● Activity
Strip the pictures, then copy the remaining data exactly as it stands.

● Records shown
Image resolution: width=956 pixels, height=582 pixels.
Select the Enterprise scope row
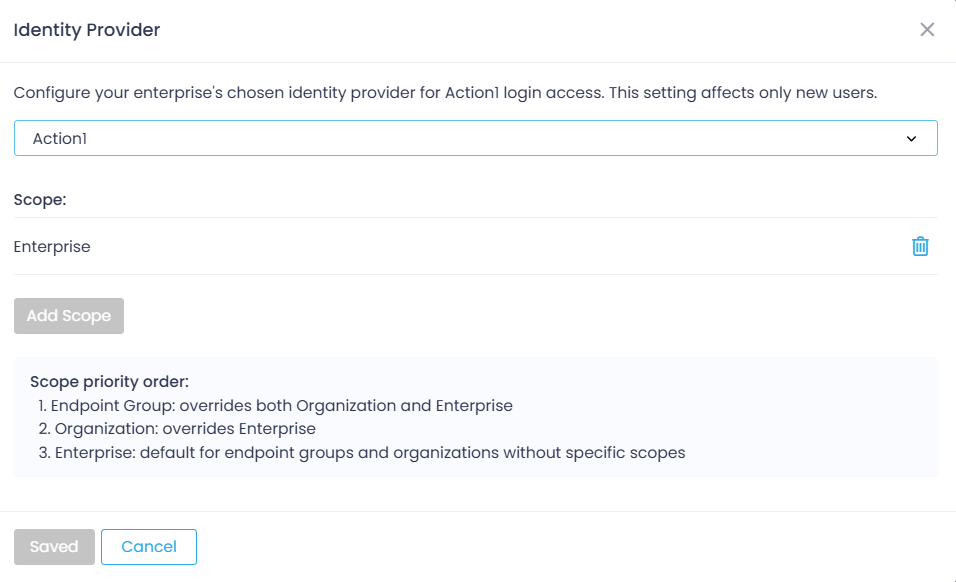click(x=52, y=246)
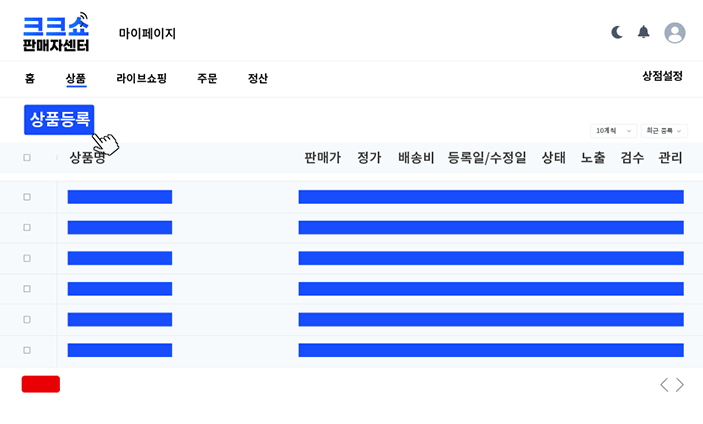The image size is (703, 424).
Task: Go to the 주문 tab
Action: [x=207, y=78]
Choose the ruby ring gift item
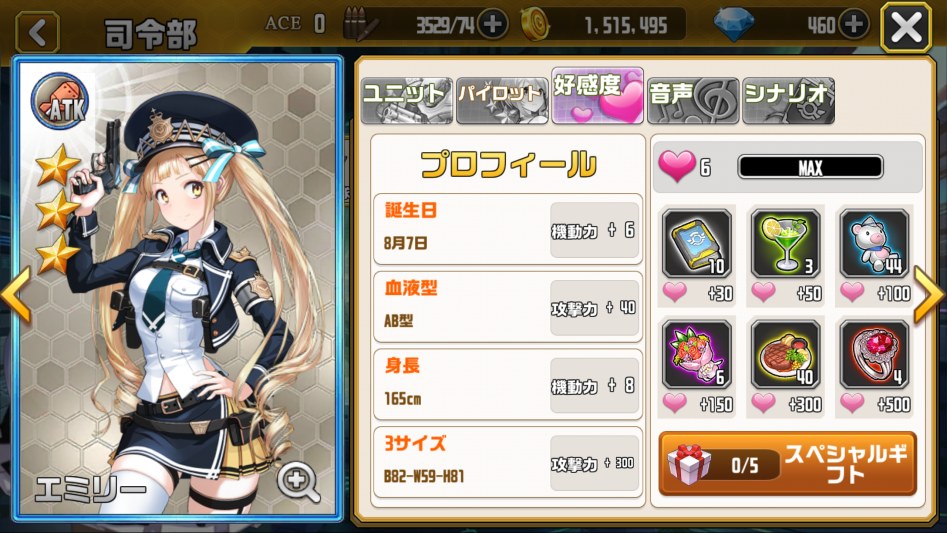Viewport: 947px width, 533px height. point(874,354)
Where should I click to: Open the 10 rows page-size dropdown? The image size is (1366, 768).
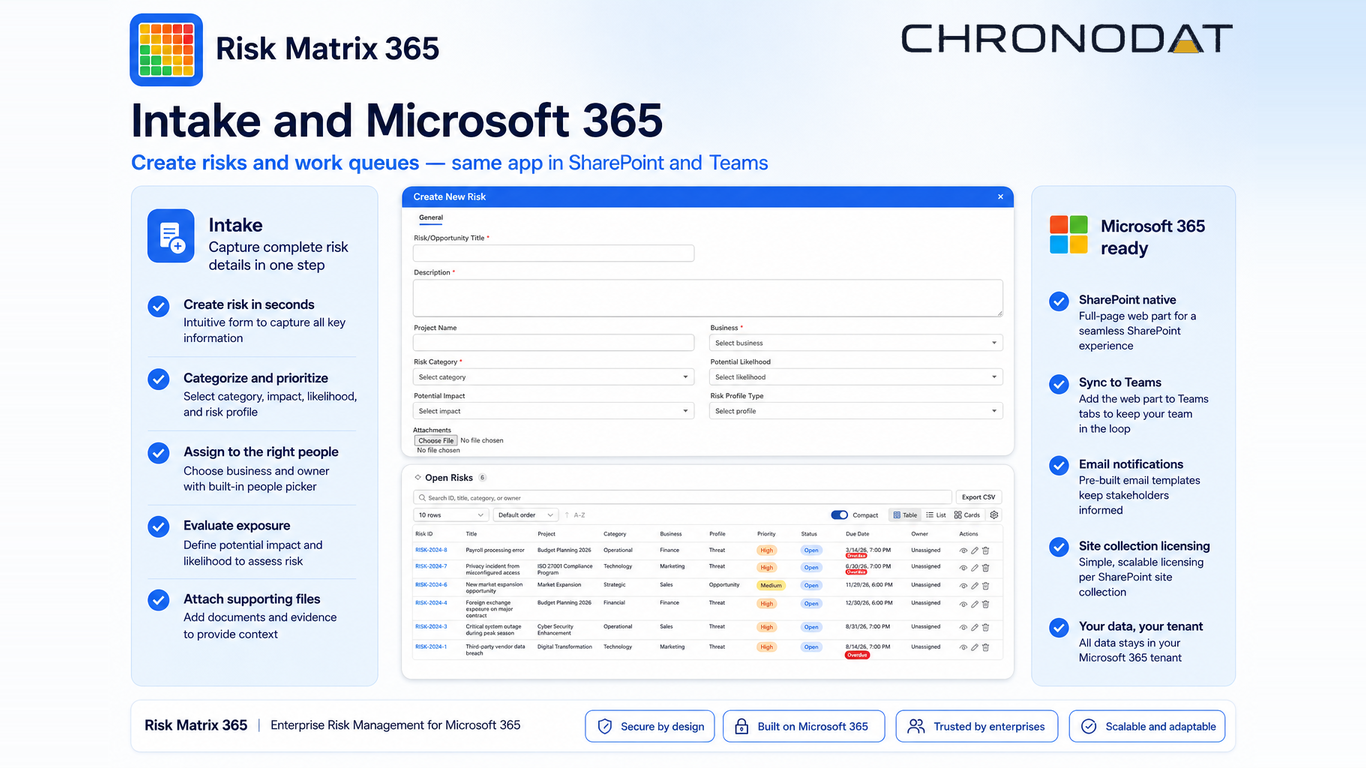[450, 515]
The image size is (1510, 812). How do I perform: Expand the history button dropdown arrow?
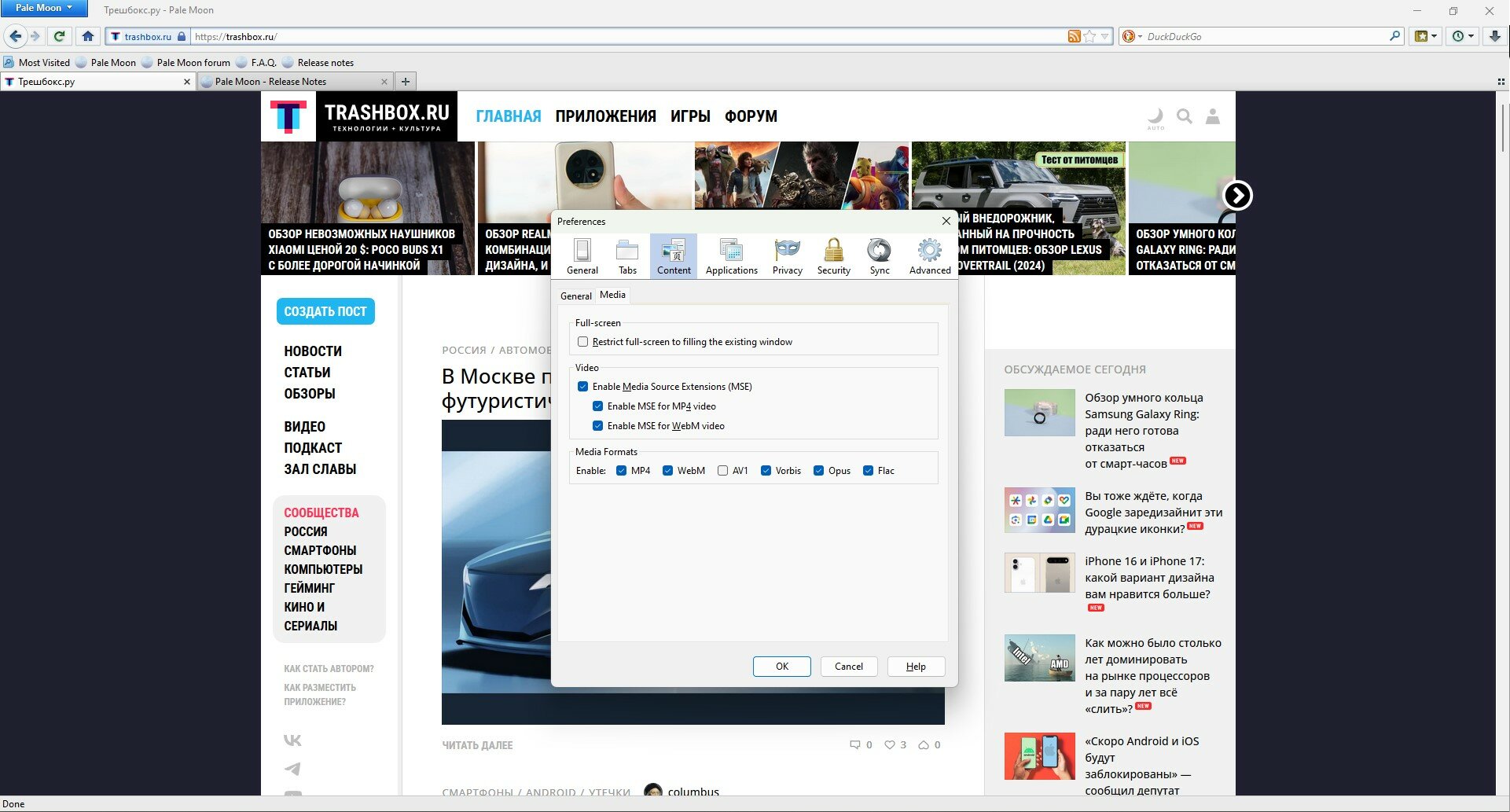pos(1471,36)
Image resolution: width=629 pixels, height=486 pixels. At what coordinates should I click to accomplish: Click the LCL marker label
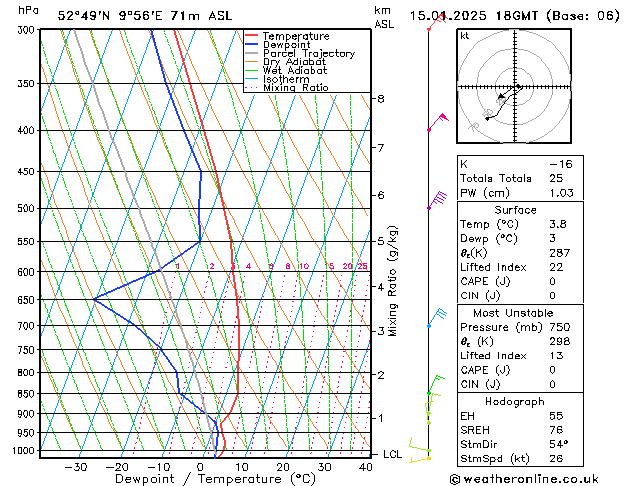pos(392,454)
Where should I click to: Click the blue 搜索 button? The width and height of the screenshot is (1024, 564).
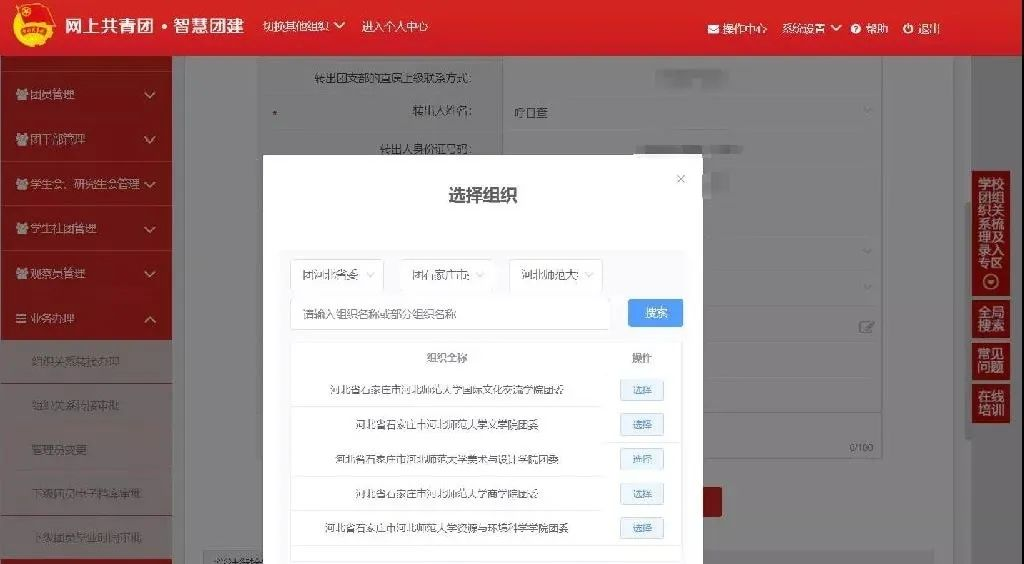pyautogui.click(x=655, y=313)
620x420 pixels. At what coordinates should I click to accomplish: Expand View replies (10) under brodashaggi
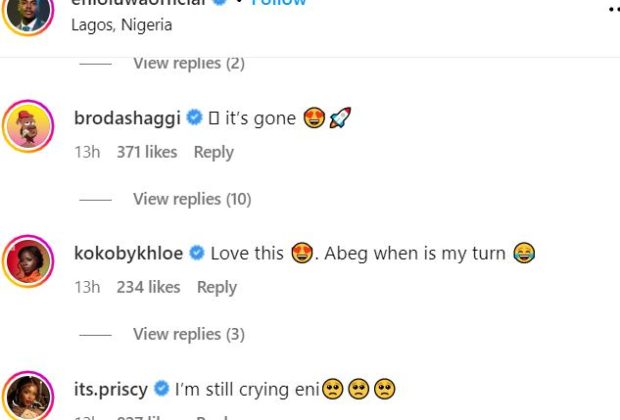[x=192, y=199]
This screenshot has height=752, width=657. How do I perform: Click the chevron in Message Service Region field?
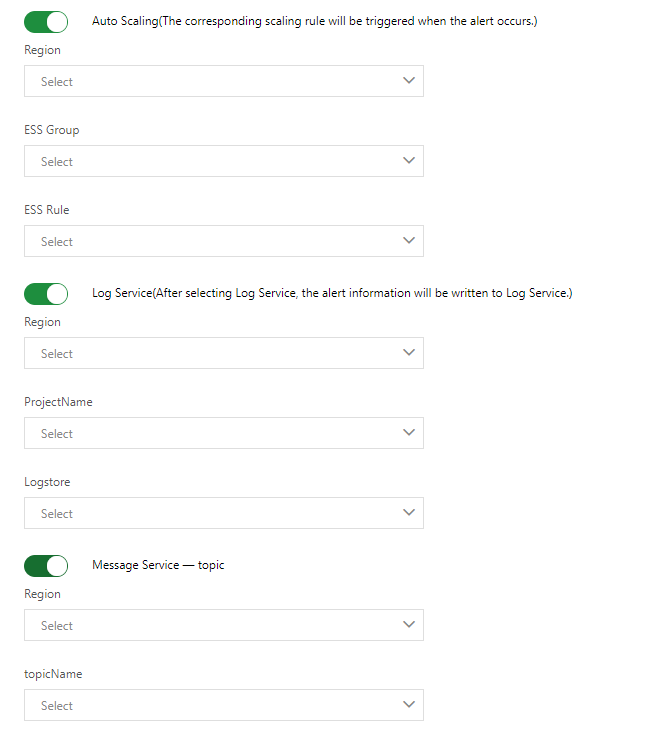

● Reply to the exercise
Image resolution: width=956 pixels, height=582 pixels.
Select the Enterprise scope row
click(x=52, y=246)
The image size is (703, 424).
Task: Go to the 주문 tab
Action: [x=207, y=78]
Choose the ruby ring gift item
Viewport: 947px width, 533px height. point(874,354)
Where should I click to: Open the 10 rows page-size dropdown? The image size is (1366, 768).
[450, 515]
The image size is (1510, 812). How do I perform: Expand the history button dropdown arrow?
pos(1471,36)
Image resolution: width=629 pixels, height=486 pixels. At what coordinates should I click to accomplish: Click the LCL marker label
pos(392,454)
Where should I click to: Click the blue 搜索 button? The width and height of the screenshot is (1024, 564).
pyautogui.click(x=655, y=313)
620x420 pixels. At what coordinates should I click to accomplish: Expand View replies (10) under brodashaggi
[x=192, y=199]
This screenshot has height=752, width=657. How do I perform: Click the chevron in Message Service Region field?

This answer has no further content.